Michael Nicholson has failed to regain consciousness more than a month after falling ill on his return to Scotland from a vacation on the East Coast.
Media reports said it is feared that even if he lives and regains consciousness, he will be severely disabled. Dr. Lorna Willocks, consultant in public health, NHS Lothian, told Reuters: "We are aware of a case of Eastern equine encephalitis where the patient had recently returned from the U.S.A."
NHS Lothian described Nicholson's condition as "stable". The painter and decorator from Livingston, West Lothian, was bitten by a mosquito carrying the rare but deadly virus which causes Eastern equine encephalitis (EEE), also known as Triple E.
No known cure
It usually affects horses but five human cases are reported on average a year in the U.S., mainly in the eastern regions, and there is no known cure. Nicholson's sister, Sharan McKenzie, has called for better information to be given to British tourists travelling to the United States.
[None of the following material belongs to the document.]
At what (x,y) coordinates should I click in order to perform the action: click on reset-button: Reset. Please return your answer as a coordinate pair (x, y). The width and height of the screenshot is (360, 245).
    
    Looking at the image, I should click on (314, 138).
"I'm sure that most people are like me in thinking that if you are bitten by a mosquito in the U.S. it's the same as somewhere like Spain, irritating but not life threatening," she told a Scotland newspaper on Sunday.
"Triple E may be a rare condition but, as Michael's case shows, it can happen to anyone. Most tourists will never have heard of it."
Triple E is a rare mosquito-borne virus but has one of the highest mortality rates in humans, at 35 per cent.